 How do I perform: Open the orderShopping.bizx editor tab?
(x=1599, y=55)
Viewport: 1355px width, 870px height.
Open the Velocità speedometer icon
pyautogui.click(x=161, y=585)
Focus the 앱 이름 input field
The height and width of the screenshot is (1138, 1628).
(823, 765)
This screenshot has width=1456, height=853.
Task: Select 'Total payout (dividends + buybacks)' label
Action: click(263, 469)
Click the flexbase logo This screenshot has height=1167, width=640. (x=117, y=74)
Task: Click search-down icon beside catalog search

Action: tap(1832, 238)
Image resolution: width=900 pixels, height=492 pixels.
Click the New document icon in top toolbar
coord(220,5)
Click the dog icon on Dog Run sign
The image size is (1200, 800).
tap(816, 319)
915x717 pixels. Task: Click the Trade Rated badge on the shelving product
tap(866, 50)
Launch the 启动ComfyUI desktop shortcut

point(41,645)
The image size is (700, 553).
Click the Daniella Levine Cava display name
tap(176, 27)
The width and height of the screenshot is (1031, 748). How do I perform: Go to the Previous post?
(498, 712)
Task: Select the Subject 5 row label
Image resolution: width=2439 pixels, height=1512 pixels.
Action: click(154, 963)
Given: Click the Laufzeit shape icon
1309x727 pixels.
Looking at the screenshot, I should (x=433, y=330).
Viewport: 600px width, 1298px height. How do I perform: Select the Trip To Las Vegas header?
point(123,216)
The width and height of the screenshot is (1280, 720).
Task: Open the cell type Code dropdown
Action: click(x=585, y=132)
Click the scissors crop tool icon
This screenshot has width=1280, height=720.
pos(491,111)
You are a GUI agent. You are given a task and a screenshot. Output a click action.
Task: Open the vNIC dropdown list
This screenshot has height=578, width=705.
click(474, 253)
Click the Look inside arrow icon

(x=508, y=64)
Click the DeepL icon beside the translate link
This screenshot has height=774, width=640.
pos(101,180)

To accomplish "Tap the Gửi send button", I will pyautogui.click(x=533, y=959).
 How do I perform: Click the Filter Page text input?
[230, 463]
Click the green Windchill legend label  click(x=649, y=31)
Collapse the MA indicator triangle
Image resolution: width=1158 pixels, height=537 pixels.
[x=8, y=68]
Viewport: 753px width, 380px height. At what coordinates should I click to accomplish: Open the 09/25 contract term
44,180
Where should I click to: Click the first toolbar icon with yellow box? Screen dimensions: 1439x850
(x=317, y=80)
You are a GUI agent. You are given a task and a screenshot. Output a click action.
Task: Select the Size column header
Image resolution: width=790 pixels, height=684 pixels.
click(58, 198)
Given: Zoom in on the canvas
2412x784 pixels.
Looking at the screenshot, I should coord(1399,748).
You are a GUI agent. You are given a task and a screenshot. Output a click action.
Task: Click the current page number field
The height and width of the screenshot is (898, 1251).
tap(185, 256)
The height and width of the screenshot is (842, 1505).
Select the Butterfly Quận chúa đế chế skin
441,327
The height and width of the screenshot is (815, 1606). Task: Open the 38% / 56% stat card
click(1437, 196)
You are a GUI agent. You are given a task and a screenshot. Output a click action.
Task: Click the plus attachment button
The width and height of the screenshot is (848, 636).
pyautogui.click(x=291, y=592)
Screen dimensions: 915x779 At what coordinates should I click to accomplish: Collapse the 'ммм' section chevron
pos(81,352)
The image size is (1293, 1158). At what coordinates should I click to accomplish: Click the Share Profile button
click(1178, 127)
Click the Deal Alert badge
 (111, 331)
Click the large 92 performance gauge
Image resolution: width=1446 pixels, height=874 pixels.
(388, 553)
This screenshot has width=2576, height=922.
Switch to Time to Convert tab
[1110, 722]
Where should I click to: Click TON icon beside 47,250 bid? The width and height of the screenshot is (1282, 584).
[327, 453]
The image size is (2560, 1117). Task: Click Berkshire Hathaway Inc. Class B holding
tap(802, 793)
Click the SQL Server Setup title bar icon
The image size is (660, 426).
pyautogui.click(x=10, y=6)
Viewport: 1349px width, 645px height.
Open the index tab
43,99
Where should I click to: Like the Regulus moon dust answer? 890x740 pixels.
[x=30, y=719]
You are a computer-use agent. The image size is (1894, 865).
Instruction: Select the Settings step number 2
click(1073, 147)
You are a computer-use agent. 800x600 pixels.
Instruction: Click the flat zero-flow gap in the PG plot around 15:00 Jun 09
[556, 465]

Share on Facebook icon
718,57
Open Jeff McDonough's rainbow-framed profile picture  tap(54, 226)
■ ■ ■
> _ACTIVITY_:
All lines with the string "field" must be copied from the data.

> _RESPONSE TO THIS TASK_:
Focus the 앱 이름 input field
Task: Click the current page number field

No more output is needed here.